Change "Sepete Ekle" to "Sepete At" throughout the data below, and give back every line with nothing else altered.

··· Listing ···

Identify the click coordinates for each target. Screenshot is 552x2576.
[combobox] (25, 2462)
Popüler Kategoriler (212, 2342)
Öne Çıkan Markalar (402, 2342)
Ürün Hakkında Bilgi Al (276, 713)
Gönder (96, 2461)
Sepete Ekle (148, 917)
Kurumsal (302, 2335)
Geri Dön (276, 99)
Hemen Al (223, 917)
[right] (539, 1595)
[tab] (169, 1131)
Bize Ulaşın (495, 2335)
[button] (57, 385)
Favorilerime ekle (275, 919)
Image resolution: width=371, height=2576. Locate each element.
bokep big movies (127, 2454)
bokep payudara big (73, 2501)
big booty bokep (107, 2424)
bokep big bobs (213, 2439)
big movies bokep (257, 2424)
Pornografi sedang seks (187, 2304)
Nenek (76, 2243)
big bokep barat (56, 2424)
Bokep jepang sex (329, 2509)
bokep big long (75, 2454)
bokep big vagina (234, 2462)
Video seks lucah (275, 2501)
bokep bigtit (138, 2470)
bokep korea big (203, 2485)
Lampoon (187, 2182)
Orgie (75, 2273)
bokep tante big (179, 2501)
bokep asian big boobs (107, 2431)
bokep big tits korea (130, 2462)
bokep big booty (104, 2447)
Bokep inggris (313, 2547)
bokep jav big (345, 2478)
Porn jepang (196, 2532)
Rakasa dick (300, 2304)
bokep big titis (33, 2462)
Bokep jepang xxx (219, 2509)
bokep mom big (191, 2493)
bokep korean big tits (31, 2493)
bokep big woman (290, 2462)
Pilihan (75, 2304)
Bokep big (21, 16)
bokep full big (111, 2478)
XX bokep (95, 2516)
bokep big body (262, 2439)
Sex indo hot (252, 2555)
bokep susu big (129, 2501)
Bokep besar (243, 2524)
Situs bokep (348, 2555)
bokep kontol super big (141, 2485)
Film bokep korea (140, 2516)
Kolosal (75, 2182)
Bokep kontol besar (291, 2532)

···

[Result]:
Identify the click coordinates for each target. Screenshot is 552x2576.
[combobox] (25, 2462)
Popüler Kategoriler (212, 2342)
Öne Çıkan Markalar (402, 2342)
Ürün Hakkında Bilgi Al (276, 713)
Gönder (96, 2461)
Sepete At (148, 917)
Kurumsal (302, 2335)
Geri Dön (276, 99)
Hemen Al (223, 917)
[right] (539, 1595)
[tab] (169, 1131)
Bize Ulaşın (495, 2335)
[button] (57, 385)
Favorilerime ekle (275, 919)
Image resolution: width=371, height=2576. Locate each element.
bokep big movies (127, 2454)
bokep payudara big (73, 2501)
big booty bokep (107, 2424)
bokep big bobs (213, 2439)
big movies bokep (257, 2424)
Pornografi sedang seks (187, 2304)
Nenek (76, 2243)
big bokep barat (56, 2424)
Bokep jepang sex (329, 2509)
bokep big long (75, 2454)
bokep big vagina (234, 2462)
Video seks lucah (275, 2501)
bokep bigtit (138, 2470)
bokep korea big (203, 2485)
Lampoon (187, 2182)
Orgie (75, 2273)
bokep tante big (179, 2501)
bokep asian big boobs (107, 2431)
bokep big tits korea (130, 2462)
bokep big booty (104, 2447)
Bokep inggris (313, 2547)
bokep jav big (345, 2478)
Porn jepang (196, 2532)
Rakasa dick (300, 2304)
bokep big titis (33, 2462)
Bokep jepang xxx (219, 2509)
bokep mom big (191, 2493)
bokep korean big tits (31, 2493)
bokep big woman (290, 2462)
Pilihan (75, 2304)
Bokep big (21, 16)
bokep full big (111, 2478)
XX bokep (95, 2516)
bokep big body (262, 2439)
Sex indo hot (252, 2555)
bokep susu big (129, 2501)
Bokep besar (243, 2524)
Situs bokep (348, 2555)
bokep kontol super big (141, 2485)
Film bokep korea (140, 2516)
Kolosal (75, 2182)
Bokep kontol besar (291, 2532)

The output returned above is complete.